- Decades:: 1980s; 1990s; 2000s; 2010s; 2020s;
- See also:: Other events of 2007 History of Sudan

= 2007 in Sudan =

The following lists events that happened during 2007 in Sudan.

==Incumbents==
- President: Omar al-Bashir
- Vice President:
  - Salva Kiir Mayardit (First)
  - Ali Osman Taha (Second)

==Events==
===January===
- 24 January – A Sudanese airliner, Air West Flight 612, carrying 103 people, is hijacked by a lone gunman and diverted to N'Djamena, Chad.

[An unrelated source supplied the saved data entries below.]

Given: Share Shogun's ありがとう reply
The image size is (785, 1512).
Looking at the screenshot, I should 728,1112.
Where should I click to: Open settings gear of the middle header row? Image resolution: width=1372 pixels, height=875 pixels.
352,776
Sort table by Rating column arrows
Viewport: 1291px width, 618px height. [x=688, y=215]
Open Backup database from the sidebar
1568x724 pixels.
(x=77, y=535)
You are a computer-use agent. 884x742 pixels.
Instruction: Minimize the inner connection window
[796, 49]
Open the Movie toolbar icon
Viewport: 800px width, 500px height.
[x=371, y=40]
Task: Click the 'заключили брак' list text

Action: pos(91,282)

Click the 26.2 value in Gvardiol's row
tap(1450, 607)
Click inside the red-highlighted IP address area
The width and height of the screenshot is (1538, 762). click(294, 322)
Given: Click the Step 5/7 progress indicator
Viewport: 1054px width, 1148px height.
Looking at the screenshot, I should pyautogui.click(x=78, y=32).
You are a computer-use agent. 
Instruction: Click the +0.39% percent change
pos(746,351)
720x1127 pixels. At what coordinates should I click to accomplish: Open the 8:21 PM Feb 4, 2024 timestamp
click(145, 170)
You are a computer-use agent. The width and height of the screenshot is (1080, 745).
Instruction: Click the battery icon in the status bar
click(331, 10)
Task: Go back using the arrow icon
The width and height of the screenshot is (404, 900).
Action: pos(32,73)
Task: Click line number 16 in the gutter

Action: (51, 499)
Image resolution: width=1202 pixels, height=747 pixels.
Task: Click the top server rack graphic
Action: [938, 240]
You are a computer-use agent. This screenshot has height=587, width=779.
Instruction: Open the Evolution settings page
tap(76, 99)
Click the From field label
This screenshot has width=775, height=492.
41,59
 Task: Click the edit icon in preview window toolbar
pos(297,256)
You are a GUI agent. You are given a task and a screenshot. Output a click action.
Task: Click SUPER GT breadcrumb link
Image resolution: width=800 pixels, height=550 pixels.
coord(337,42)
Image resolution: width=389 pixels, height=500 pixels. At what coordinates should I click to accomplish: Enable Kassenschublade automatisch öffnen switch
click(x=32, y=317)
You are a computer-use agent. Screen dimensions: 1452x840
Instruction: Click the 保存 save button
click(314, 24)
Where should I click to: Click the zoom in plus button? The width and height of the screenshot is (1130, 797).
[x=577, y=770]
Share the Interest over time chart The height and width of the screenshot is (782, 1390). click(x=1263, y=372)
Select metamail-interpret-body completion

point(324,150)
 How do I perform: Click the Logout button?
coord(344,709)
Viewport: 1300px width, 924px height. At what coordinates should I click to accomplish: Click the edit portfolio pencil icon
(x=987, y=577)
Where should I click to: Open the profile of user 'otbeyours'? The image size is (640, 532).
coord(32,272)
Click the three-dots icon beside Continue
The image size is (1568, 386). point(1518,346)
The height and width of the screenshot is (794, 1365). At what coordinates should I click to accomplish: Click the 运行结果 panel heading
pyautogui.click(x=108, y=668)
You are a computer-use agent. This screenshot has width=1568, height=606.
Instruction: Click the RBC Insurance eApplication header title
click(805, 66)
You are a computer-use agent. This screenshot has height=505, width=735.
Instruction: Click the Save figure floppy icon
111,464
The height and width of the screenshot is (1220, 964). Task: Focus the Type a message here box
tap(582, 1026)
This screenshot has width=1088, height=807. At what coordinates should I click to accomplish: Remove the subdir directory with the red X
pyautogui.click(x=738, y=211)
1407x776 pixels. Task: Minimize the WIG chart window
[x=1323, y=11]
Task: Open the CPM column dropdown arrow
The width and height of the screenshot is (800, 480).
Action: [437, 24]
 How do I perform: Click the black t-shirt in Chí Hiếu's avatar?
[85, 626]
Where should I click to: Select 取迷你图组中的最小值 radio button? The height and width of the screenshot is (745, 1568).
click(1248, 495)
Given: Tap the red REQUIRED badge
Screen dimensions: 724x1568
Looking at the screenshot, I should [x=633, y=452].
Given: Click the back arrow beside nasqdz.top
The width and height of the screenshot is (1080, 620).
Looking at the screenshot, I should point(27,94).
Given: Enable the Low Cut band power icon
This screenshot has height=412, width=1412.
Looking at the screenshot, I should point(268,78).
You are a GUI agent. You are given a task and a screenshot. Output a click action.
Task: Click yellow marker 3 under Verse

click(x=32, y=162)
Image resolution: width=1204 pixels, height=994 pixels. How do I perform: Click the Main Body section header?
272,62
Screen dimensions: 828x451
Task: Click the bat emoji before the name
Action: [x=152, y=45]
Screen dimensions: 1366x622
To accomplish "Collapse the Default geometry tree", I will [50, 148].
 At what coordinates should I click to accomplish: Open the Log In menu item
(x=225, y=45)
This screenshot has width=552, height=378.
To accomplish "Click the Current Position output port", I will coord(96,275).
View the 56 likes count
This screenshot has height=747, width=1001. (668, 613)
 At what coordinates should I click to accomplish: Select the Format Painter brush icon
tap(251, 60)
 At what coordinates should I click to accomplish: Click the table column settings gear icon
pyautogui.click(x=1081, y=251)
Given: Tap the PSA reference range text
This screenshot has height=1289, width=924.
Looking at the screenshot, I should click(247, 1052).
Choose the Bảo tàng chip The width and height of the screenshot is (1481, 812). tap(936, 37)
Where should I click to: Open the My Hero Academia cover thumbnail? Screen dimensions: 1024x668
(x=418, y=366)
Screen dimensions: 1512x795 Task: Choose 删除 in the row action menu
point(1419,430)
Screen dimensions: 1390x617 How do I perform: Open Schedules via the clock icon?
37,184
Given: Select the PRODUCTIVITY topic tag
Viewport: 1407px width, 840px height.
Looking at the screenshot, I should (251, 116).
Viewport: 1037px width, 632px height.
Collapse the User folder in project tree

The Air West flight lands at the airport in N'Djamena and the hijacker is arrested.

===May===
- 2 May – The International Criminal Court issues arrest warrants for Sudanese humanitarian affairs minister Ahmed Haroun and Janjaweed leader Ali Kushayb on charges of war crimes committed during the Darfur conflict.

===June===
- 15 June – Sudan and a breakaway faction of the Justice and Equality Movement of Darfur sign a peace treaty.

===August===
- 1 August – Sudan pledges support for UNAMID, a joint United Nations and African Union peacekeeping force in Darfur.
- 3 August – Rebel groups in Darfur hold meetings in Tanzania jointly mediated by the United Nations and the African Union to resolve disputes.
- 28 August – The Sudanese government and the United Nations launch a flood appeal to help victims of recent flooding which has killed 89 people and destroyed 73,000 homes.
- 29 August – John Holmes, the United Nations' emergency relief coordinator, warns that refugees of the Darfur conflict are arming themselves and may soon be able to defend themselves if the Sudanese government renews its attacks.

===September===
- 2 September – Sudan postpones a census that is a crucial for the success of two national elections.
- 3 September – The Secretary-General of the United Nations Ban Ki-Moon arrives in Sudan to press for an end to violence in Darfur.